■ Activity
Go through the listing below from the line containing "The height and width of the screenshot is (167, 204)." to its last line, retyping each line exactly and nothing else.

☆ ☆ ☆ ☆ ☆ ☆ ☆

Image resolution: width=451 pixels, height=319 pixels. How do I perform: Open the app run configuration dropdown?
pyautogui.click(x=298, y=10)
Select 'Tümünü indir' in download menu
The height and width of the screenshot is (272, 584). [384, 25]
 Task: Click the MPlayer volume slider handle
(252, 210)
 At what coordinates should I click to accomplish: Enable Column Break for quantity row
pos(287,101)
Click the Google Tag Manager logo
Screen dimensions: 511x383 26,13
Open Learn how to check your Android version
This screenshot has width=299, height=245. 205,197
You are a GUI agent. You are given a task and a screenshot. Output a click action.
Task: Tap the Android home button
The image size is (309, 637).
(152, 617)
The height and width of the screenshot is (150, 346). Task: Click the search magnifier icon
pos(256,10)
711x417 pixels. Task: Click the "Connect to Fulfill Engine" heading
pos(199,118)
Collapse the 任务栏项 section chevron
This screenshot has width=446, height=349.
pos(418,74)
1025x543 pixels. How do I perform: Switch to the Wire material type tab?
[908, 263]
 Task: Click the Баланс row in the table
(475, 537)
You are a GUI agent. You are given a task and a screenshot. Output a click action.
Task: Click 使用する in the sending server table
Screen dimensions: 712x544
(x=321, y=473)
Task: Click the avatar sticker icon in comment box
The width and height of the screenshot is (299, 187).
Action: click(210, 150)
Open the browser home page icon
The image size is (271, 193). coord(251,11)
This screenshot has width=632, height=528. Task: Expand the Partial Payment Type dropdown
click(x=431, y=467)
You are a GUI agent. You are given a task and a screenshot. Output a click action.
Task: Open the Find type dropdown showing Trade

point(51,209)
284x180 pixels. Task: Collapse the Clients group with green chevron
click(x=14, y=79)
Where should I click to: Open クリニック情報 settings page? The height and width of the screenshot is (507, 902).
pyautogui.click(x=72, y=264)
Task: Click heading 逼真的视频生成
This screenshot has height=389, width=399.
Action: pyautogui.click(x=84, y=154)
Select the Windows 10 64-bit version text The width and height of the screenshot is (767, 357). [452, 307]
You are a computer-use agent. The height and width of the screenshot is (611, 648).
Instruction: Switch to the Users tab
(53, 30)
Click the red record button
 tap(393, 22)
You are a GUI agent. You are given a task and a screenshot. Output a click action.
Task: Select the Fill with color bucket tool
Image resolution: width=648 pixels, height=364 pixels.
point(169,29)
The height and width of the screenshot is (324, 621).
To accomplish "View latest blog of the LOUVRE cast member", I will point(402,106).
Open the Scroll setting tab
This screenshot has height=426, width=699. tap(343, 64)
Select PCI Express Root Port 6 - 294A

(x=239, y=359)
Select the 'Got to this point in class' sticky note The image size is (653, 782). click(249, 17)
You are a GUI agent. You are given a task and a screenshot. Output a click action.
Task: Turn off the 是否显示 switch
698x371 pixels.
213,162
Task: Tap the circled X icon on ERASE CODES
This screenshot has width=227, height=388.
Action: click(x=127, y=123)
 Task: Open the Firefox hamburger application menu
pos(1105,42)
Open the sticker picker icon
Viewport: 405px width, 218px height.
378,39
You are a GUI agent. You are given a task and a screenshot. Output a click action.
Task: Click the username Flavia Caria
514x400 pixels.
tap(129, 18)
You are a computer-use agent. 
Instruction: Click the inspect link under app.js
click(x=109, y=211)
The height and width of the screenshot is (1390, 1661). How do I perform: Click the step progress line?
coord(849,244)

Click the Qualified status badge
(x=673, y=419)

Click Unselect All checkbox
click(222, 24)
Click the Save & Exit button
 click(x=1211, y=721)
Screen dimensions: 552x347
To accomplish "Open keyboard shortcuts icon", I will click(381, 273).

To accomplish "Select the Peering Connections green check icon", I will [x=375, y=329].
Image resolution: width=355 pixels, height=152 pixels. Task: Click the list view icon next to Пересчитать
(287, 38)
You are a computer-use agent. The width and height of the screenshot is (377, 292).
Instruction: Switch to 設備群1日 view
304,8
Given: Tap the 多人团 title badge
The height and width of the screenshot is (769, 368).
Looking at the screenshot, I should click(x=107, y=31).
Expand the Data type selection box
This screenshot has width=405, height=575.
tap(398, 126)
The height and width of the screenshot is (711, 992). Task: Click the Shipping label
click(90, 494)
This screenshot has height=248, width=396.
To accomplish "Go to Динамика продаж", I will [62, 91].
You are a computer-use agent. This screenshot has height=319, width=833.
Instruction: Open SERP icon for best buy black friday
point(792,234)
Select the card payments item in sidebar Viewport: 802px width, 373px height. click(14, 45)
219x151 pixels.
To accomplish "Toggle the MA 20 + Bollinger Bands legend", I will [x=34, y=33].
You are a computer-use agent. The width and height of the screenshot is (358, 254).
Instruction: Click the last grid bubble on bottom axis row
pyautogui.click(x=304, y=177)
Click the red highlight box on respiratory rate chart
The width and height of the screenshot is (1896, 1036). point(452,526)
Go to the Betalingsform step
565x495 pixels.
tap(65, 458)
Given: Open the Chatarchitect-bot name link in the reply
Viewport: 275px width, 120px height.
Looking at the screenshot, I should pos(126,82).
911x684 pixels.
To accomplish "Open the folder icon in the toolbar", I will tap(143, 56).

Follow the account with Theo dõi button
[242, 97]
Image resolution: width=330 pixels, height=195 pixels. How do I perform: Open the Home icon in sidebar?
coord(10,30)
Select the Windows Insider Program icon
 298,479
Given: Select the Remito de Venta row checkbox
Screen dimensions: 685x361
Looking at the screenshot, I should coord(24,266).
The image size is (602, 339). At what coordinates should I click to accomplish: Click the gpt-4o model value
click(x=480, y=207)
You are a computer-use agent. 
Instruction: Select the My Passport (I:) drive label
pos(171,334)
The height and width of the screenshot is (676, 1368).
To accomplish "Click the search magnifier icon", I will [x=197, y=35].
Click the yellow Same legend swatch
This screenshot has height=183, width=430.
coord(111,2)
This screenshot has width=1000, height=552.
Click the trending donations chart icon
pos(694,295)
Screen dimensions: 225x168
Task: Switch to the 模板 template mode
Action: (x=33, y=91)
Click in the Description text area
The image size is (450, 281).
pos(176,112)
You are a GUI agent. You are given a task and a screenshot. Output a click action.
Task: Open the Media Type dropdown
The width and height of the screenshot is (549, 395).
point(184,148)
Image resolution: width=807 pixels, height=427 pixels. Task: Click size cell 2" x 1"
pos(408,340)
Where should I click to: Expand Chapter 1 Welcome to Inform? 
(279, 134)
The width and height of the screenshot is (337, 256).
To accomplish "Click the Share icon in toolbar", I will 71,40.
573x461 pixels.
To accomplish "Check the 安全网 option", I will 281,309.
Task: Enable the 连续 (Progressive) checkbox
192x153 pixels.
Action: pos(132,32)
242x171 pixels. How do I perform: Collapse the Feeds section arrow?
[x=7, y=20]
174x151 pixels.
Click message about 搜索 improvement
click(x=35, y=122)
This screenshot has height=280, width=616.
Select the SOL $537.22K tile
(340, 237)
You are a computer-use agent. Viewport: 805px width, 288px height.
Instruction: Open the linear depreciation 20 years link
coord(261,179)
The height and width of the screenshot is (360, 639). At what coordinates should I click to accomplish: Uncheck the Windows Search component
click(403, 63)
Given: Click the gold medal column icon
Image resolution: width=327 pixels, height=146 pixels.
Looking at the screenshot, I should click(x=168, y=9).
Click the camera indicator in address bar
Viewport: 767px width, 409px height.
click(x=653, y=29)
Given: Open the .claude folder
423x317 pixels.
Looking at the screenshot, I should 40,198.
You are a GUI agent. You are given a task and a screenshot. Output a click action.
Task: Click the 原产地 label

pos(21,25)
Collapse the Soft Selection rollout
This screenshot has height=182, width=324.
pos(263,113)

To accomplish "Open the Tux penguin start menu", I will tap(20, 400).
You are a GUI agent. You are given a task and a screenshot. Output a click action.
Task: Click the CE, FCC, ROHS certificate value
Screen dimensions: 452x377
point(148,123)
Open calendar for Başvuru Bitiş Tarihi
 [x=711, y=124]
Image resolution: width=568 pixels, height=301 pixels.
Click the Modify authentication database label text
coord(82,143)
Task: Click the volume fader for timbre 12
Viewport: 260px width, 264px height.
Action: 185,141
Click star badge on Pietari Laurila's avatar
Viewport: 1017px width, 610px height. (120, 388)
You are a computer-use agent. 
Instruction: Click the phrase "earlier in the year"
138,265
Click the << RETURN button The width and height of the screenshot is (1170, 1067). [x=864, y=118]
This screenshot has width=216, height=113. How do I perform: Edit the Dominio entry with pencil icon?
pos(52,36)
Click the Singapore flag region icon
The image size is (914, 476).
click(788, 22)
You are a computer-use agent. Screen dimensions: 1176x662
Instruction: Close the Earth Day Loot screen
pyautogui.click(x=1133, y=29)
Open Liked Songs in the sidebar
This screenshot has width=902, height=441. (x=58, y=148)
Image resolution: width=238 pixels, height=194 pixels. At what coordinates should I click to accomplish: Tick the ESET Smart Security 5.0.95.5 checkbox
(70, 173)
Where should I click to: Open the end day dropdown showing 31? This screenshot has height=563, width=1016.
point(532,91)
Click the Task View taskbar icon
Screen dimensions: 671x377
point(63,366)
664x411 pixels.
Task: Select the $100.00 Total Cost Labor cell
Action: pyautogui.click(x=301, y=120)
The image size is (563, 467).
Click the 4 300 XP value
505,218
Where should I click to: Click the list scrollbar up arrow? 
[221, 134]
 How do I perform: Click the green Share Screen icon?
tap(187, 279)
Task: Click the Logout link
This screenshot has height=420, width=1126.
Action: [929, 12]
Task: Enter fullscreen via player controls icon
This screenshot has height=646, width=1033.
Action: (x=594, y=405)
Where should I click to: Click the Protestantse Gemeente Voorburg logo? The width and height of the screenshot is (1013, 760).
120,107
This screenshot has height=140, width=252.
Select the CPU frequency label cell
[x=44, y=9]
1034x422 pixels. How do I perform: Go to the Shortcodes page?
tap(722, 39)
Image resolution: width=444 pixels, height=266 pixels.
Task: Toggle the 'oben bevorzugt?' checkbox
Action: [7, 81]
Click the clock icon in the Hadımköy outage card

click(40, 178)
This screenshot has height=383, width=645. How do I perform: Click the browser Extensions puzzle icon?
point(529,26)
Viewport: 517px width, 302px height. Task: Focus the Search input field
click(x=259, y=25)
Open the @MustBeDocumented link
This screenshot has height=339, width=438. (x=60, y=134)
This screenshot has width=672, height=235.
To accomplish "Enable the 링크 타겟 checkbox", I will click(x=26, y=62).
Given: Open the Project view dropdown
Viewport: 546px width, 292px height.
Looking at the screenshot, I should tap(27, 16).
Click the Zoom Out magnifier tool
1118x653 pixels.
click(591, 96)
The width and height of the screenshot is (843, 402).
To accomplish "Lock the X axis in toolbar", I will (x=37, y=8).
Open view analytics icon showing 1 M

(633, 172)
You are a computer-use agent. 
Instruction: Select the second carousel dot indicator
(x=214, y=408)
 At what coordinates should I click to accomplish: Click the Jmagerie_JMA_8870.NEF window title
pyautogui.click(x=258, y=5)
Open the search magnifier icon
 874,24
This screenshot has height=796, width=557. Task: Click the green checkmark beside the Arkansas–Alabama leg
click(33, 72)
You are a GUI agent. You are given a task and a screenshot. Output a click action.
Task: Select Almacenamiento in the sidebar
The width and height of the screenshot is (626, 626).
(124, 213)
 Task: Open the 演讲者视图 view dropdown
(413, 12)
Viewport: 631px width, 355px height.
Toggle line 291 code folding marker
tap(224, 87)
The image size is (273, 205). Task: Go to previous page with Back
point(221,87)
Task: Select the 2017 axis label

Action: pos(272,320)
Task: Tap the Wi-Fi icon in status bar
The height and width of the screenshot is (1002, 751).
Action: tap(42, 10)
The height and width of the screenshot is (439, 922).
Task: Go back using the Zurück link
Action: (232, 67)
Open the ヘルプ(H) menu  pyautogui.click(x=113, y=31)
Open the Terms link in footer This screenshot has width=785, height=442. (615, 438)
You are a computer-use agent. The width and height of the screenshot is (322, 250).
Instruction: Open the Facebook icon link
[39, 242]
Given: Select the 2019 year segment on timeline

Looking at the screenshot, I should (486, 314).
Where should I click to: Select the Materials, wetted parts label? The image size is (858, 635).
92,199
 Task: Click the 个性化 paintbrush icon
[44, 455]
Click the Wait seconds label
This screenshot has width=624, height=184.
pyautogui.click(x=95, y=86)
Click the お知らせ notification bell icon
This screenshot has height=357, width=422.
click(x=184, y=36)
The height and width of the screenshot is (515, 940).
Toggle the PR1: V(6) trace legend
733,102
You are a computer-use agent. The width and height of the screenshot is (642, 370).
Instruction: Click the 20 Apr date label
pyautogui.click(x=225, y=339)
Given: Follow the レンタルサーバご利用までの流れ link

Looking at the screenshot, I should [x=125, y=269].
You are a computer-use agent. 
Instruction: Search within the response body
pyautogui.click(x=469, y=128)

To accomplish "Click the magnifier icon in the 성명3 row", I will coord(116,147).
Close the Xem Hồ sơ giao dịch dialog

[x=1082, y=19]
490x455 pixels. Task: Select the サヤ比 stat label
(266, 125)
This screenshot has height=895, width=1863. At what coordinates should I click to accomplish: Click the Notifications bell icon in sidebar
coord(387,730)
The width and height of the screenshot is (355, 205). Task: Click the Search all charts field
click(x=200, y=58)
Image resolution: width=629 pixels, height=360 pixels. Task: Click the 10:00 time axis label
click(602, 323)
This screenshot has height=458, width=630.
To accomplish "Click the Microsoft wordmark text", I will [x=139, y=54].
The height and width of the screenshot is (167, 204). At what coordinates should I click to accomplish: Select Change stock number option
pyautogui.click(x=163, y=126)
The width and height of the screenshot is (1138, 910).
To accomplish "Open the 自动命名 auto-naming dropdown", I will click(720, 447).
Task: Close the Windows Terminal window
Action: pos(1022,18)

☆ ☆ ☆ ☆ ☆ ☆ ☆

■ Response for this exercise
The height and width of the screenshot is (167, 204). At what coordinates should I click to accomplish: Select Change stock number option
pyautogui.click(x=163, y=126)
The width and height of the screenshot is (1138, 910).
To accomplish "Open the 自动命名 auto-naming dropdown", I will click(720, 447).
Task: Close the Windows Terminal window
Action: pos(1022,18)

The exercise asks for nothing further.